By nature, DFMOs vary. Variations hinge on whether or not the making out was limited to the dance floor; whether or not both parties parted ways immediately afterwards; if the making out (and possibly more!) continued in one of the two parties’ dorm rooms; if numbers were exchanged; and, lastly, whether there continues to be mutual interest in making out, whether it be on dance floors, in dorm rooms or even on Battell Beach (not a bad option, if you don’t mind the mosquitos).

Arguably, the most confusing part of the DFMO is what turns the singular DMFO into the plural.
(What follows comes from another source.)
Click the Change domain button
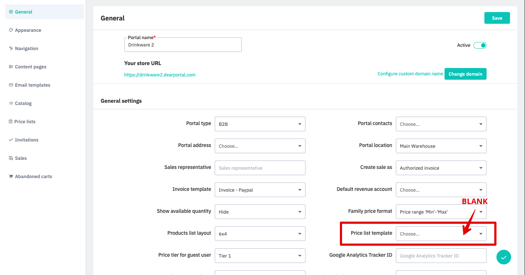This screenshot has width=525, height=275. (x=465, y=74)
During the course of my research, it became clear to me that the quality DFMO itself is not what guarantees that fateful next-morning-text, or else the inevitable — and interminable — awkward encounters in line at the dining hall. Instead, it is the circumstances surrounding the DFMO which have the potential to keep it to a single, one-time thing, or else bring about future, plural DFMOs. My in-depth research has indicated that there are three distinct categories of DFMO in particular: the random DFMO, the blind DFMO and the icky DFMO.

The random DFMO is, of course, completely random. There is generally a complete lack of expectations from either party about a shared future and so, as a result, this particular form of the DFMO rarely leads to relationships … unless the random makeout session becomes a pattern, and names and are eventually exchanged. (Or if the pair happens to meet somewhere civilized, like the library, and decide they like each other’s faces in daylight or voices when they aren’t screaming over the thumping bass of “Mr. Brightside”). 
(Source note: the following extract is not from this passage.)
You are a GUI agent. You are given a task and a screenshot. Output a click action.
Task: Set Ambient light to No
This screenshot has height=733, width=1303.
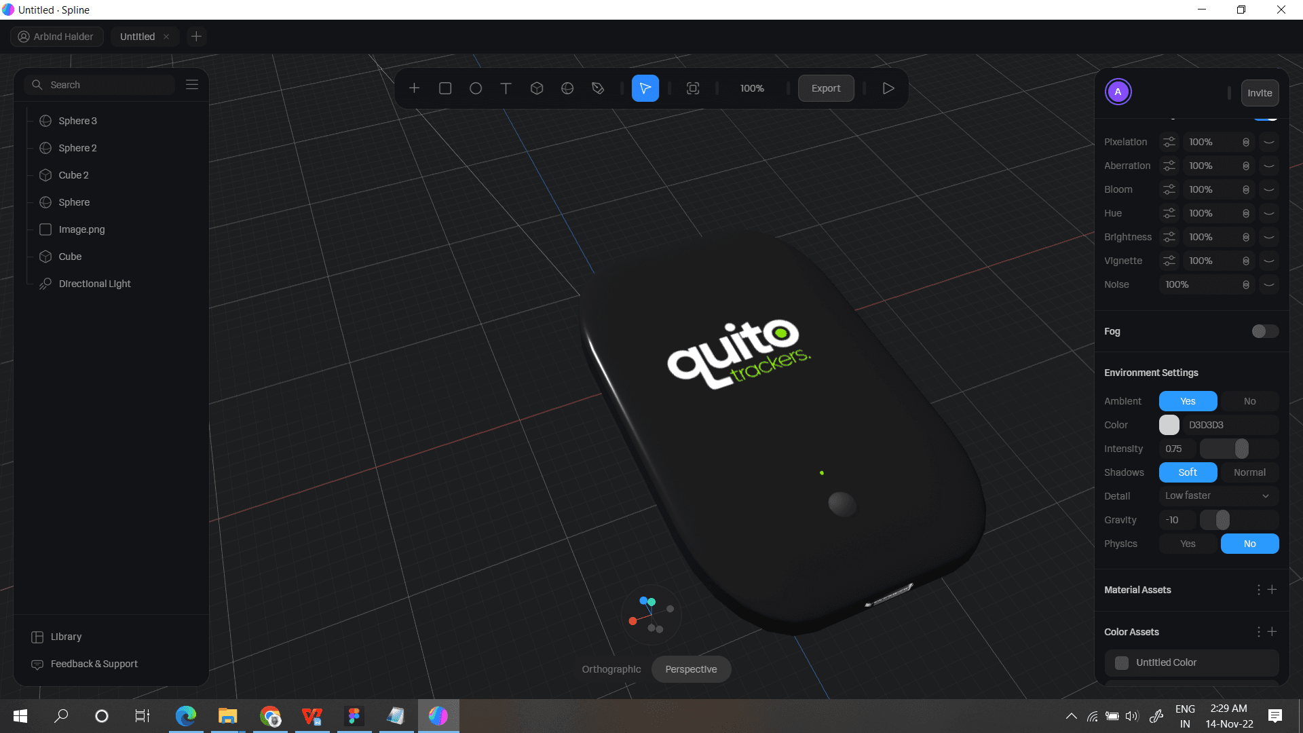click(x=1249, y=401)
The blind DFMO is one in which both parties simply need a forum to hook up — one that isn’t a formal “date.” Middlebury isn’t exactly a place where people get asked out on dates without casually hooking up over the course of a semester and then forcefully asking themselves almost a year later, “wait, uh … are we dating?” This kind of DFMO, in which both parties have expressed a prior interest and the Atwater dance floor simply acts as a social lubricant, seems to be the most successful model for creating a relationship. The essential nature of both the random and blind DFMO is that they should be fun, flirty, and (so long as the DFMO is not premeditated) all expectations ought to be left behind, like PBR cans on the sticky Atwater floor. 
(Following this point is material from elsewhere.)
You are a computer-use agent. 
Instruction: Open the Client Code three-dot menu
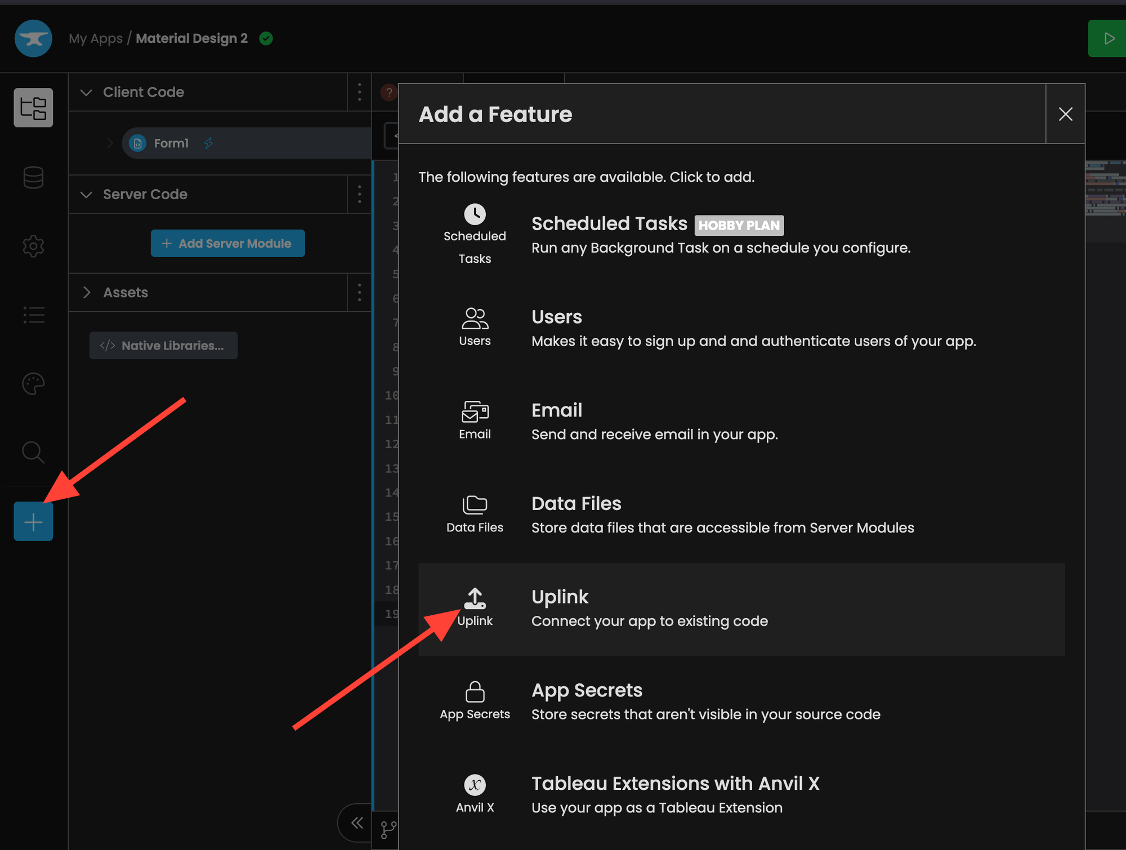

Now that I’ve defined what the DFMO should be, it is easier to talk about what it shouldn’t be. Above all else, the DFMO should not be something born out of intimidation or obligation. We have all probably seen — or, for many of us, experienced — a situation that felt or looked wrong. I can remember one of my first DFMO experiences freshman year and the subsequent “dish” session that occurred in Ross the next morning. What happened is not that important; what is important is that I was left feeling unsettled and uneasy about what had transpired. For one thing, my understanding going into the DFMO was completely different than his. I had not yet learned the expressive tools to communicate what I wanted, and waking up the next morning, I knew I had gone further with the DFMO than I wanted to. I didn’t even get a text the next day. This is a prime example of the icky DFMO; “icky,” because that is the most accurate way to describe how I felt about myself and my body the next day. As in my experience, the icky DFMO is bred from unequal expectations, high levels of intoxication and imbalances in power (with “power” usually meaning social capital). 

My advice to you, Middlebury students, is to know what you want, to set your boundaries and understand that the DFMO is definitely not the only way to find love or connection here at this confusing institution. First and foremost, please know that you don’t need to do anything that you are not comfortable with, whether it be a DFMO or beyond. I hope that now, as certified DFMO experts, primed and ready to identify the best possible set-up for a successful DFMO, your Sunday morning conversations will not be cause for ickiness or alarm, but for fun and sex-positivity.